▶ _TEXTE FOURNI_:

Ce film à sketches est le dernier long métrage réalisé par les frères Coen, Joel et Ethan, il y a six ans. Depuis chacun a développé des projets en solo (Joel a signé notamment une adaptation de Macbeth pour le grand écran, qui comme toutes autres a fait un bide, confirmant la malédiction de cette pièce de Shakespeare) tandis que Ethan sort actuellement Drive-Away Dolls (un thriller lesbien qui doit débuter une trilogie). Mais, récemment, on a appris que les frangins seraient prêts à retravailler ensemble, donc croisons les doigts.
Pour en revenir à La Ballade de Buster Scruggs, on ne s'étonnera ni de l'inégalité du résultat ni du fait que ce soit produit par Netflix, la plateforme de streaming étant devenu le refuge de cinéastes ayant du mal à trouver à la fois des financements auprès des grands studios traditionnels et la liberté artistique qu'ils souhaitent (avec notamment le final cut) - pour s'en convaincre, il suffit de citer les exemples de David Fincher (Mindhunter, Mank, The Killer), Jane Campion (The Power of the Dog) ou de Tim Burton (qui a initié la série à succès Mercredi).
Les frères Coen ont décidé d'investir à nouveau le genre du western dans lequel ils comptent de belles réussites comme True Grit, O'Brother et aussi No Country for old man (même s'il s'agit là d'une sorte de post-western). Comme un recueil de nouvelles, ils imaginent six histoires courtes qui ont toutes en commun le thème du destin.
Le premier chapitre qui donne son nom au film dresse le portrait d'un pistolero qui aime chanter mais pas être contrarié. Qui peut arrêter cette fine gâchette de Buster Scruggs ? C'est en tout cas très drôle et les Coen multiplient les inventions en virtuoses de la narration : apartés, morceaux musicaux, duels, tout est bon pour désarçonner le spectateur et les adversaires du héros. Le dénouement est à la hauteur de la fantaisie déployée, complètement foutraque et facétieux. Tim Blake Nelson (que les Coen avaient dirigé dans le génial O'Brother) est absolument irrésistible dans la peau du "rossignol de San Saba".

▶ _TÂCHE_: Reproduisez mot pour mot le passage de la critique de La Ballade de Buster Scruggs, en commençant par « Les frères Coen ont » et en allant jusqu'à « thème du destin. ».

▶ _LIGNES RÉPERTORIÉES_:

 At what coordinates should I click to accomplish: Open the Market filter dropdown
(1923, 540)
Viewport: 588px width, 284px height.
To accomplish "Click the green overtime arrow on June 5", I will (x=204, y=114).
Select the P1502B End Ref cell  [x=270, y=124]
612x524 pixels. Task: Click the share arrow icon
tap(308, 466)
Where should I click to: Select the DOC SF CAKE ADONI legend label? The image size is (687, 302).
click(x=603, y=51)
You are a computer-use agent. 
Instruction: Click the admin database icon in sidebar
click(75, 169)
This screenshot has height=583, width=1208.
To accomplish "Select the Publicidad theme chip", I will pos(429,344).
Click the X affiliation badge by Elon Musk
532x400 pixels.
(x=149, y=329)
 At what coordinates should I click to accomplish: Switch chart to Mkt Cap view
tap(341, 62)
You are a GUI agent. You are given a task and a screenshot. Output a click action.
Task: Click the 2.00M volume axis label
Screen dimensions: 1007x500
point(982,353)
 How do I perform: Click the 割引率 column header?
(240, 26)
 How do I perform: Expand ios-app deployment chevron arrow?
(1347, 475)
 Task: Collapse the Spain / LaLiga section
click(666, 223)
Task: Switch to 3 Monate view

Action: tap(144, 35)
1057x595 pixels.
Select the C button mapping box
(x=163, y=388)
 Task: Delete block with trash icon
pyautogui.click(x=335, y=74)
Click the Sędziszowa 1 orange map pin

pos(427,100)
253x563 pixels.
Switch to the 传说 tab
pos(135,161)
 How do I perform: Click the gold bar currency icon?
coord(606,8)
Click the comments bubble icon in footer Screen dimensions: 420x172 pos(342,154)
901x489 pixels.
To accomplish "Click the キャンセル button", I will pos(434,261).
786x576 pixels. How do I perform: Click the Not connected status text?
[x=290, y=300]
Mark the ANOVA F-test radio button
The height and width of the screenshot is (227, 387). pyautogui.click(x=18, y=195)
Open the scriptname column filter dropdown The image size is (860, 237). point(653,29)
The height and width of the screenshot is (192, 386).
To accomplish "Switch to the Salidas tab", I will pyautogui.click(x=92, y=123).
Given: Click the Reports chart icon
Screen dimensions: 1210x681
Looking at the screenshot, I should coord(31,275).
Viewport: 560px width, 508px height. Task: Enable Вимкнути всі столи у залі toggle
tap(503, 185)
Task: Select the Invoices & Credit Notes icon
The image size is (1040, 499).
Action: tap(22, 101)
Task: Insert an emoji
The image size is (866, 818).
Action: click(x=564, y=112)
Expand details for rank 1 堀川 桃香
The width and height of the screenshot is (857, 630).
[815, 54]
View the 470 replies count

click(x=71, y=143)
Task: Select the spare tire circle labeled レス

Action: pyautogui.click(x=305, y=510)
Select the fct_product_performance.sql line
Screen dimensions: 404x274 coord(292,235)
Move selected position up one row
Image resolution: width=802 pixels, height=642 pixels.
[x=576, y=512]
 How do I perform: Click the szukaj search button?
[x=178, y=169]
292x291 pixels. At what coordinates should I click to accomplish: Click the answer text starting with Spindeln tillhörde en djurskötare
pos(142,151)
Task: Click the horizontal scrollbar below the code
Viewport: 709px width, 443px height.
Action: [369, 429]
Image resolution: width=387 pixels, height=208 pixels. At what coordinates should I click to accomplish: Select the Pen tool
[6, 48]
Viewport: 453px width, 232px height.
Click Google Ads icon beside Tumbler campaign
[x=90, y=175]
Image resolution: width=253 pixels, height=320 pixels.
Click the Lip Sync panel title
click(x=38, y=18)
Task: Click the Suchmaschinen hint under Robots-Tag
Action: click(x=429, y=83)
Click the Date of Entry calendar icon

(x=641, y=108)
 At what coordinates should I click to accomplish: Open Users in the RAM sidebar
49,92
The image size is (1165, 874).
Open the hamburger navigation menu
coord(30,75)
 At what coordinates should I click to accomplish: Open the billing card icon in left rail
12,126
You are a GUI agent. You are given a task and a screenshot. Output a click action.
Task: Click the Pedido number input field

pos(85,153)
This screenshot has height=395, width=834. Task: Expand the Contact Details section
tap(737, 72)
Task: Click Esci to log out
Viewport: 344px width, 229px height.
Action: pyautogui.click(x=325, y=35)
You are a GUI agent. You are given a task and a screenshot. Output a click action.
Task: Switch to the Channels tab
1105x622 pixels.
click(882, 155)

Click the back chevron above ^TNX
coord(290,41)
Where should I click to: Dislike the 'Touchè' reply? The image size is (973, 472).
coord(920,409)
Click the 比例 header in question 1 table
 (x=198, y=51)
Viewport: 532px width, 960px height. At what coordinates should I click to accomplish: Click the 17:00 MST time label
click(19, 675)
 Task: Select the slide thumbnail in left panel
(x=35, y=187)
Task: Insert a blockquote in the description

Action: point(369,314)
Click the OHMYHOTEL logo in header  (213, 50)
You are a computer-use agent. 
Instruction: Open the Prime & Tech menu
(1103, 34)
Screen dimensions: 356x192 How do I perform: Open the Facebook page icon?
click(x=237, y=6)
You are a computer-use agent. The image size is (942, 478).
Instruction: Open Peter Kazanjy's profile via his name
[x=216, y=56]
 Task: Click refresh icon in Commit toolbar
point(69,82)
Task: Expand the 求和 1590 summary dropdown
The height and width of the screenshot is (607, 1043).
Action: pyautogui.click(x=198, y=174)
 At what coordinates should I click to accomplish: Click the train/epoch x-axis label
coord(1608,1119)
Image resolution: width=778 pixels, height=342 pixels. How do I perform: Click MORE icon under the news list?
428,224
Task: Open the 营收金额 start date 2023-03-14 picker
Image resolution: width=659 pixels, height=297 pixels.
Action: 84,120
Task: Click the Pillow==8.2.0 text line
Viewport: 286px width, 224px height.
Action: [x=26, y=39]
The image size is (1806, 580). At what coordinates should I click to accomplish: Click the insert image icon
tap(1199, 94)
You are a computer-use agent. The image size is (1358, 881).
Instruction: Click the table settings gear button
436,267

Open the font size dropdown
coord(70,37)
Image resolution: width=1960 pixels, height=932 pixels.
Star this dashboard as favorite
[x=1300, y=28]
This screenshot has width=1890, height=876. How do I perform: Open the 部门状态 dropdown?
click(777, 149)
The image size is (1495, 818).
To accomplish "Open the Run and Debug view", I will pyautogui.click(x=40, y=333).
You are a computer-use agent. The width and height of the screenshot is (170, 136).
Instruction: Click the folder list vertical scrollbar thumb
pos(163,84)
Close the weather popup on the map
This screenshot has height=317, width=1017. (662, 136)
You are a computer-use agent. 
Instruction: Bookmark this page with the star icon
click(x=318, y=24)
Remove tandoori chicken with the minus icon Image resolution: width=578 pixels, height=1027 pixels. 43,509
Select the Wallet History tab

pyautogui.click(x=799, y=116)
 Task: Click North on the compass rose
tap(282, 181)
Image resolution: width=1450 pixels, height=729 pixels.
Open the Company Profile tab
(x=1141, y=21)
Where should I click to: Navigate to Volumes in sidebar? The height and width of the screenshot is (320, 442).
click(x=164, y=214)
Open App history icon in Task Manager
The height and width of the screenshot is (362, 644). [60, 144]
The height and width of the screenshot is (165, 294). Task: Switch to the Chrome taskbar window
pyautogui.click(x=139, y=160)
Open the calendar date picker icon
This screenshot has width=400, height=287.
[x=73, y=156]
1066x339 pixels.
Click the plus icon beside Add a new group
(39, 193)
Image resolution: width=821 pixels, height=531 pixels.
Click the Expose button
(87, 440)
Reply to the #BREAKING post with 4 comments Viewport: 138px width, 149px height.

▶ _RÉSULTAT FINAL_:
Les frères Coen ont décidé d'investir à nouveau le genre du western dans lequel ils comptent de belles réussites comme True Grit, O'Brother et aussi No Country for old man (même s'il s'agit là d'une sorte de post-western). Comme un recueil de nouvelles, ils imaginent six histoires courtes qui ont toutes en commun le thème du destin.